- [EXTRACT]
# Advanced Sound from Bang & Olufsen for Audi Q7



## [email protected] (Apr 9, 2004)

A8, S8, R8, A5 and Q7 – what do they have in common? As you most likely know, they are all names of Audi car models, and now they all offer superb sound from Bang & Olufsen.
Take some time to think about it. Bringing together these two iconic companies was always going to be more than merely interesting. What has come out of the partnership is no less than an unrivalled synthesis of the most advanced form of freedom of movement and sound. 
* Full Story *


----------



## iwantanaudi (Jun 9, 2006)

*Re: Advanced Sound from Bang & Olufsen for Audi Q7 ([email protected])*

Price?


----------



## [email protected] (Apr 9, 2004)

- [WHAT THIS EXERCISE ASKS]
- A) Repeat the part of the Bang & Olufsen audio thread starting with "Take some time" and going on through "movement and sound.".
- B) Gather every line of the listing below that contains the string "screenshot", matching case exactly.

- [INPUT]
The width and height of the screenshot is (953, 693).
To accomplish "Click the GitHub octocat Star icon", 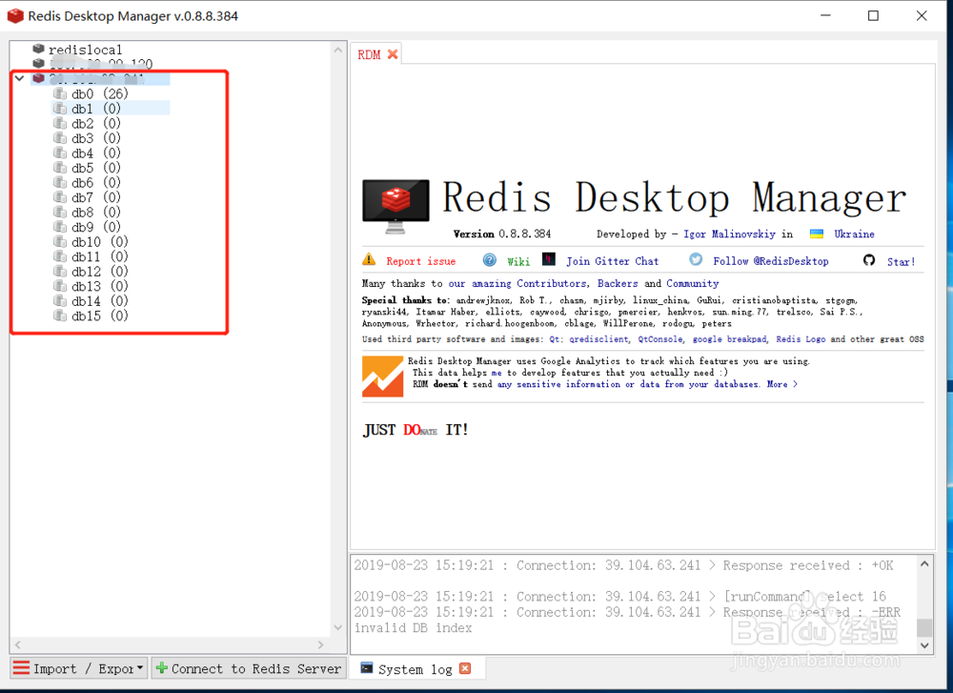I will pyautogui.click(x=869, y=260).
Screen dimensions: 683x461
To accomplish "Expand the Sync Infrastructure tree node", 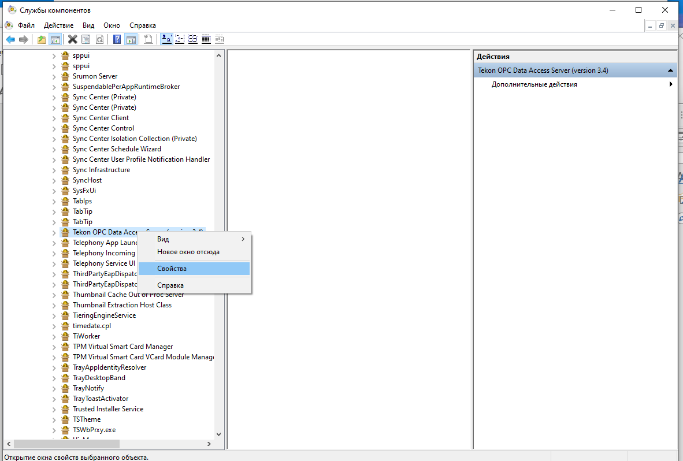I will pos(54,170).
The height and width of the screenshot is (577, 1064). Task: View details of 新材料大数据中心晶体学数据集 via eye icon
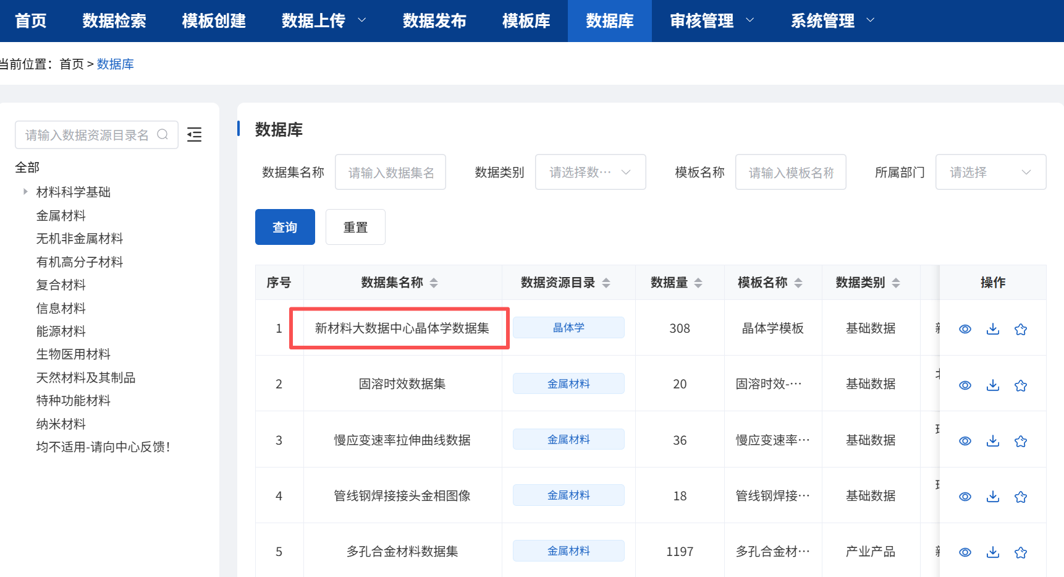(x=965, y=328)
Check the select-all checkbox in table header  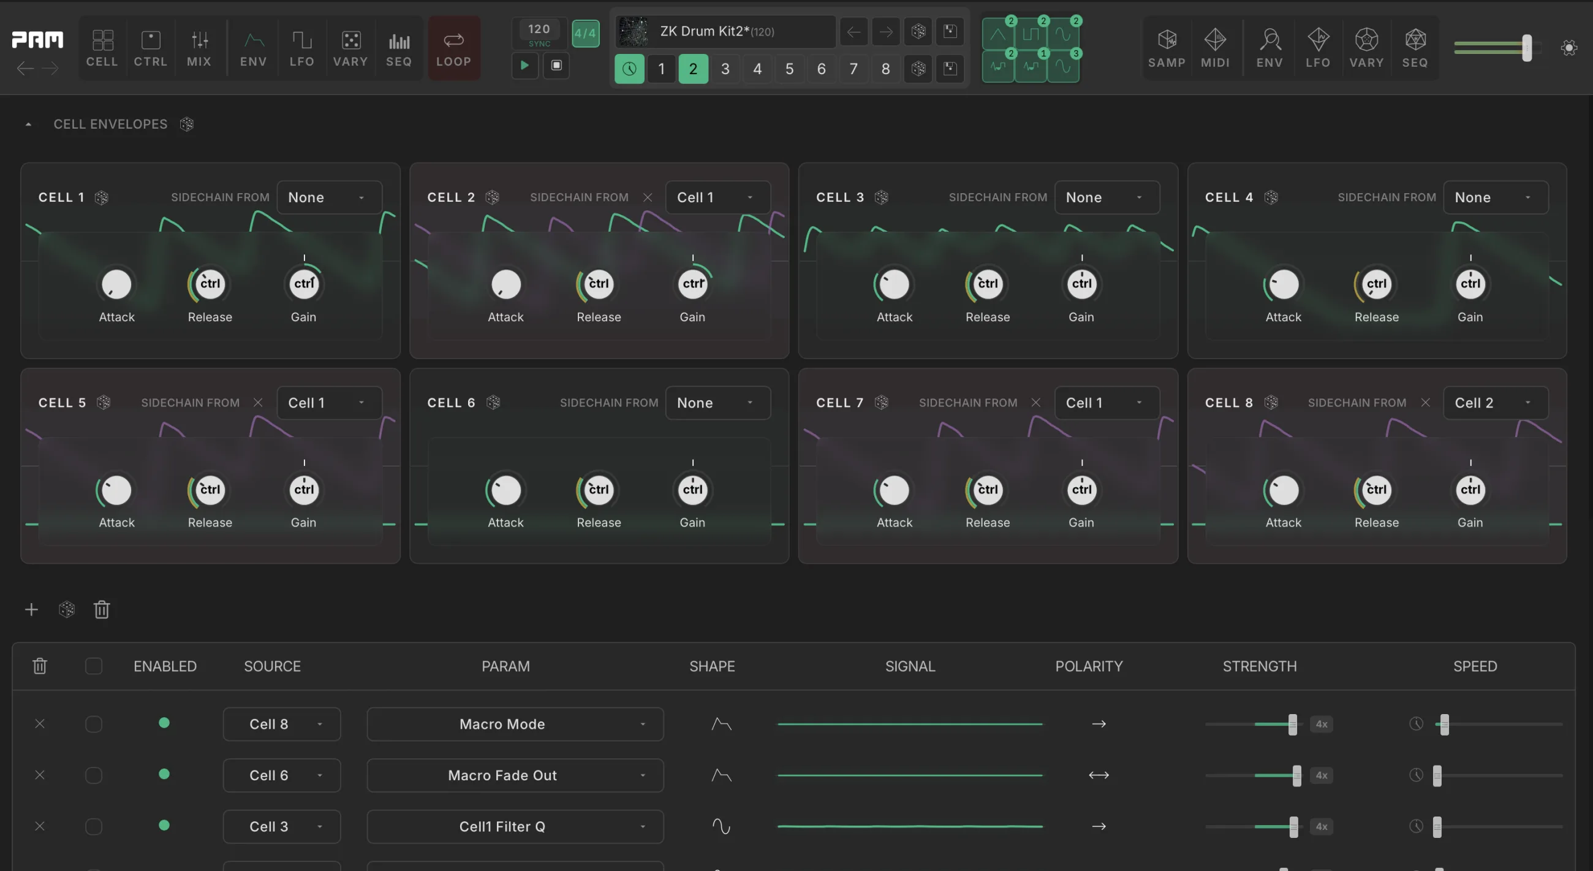click(x=93, y=666)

- [OUTPUTS]
- A)
Take some time to think about it. Bringing together these two iconic companies was always going to be more than merely interesting. What has come out of the partnership is no less than an unrivalled synthesis of the most advanced form of freedom of movement and sound.

- B)
The width and height of the screenshot is (953, 693).
The height and width of the screenshot is (577, 1064). Task: View details of 新材料大数据中心晶体学数据集 via eye icon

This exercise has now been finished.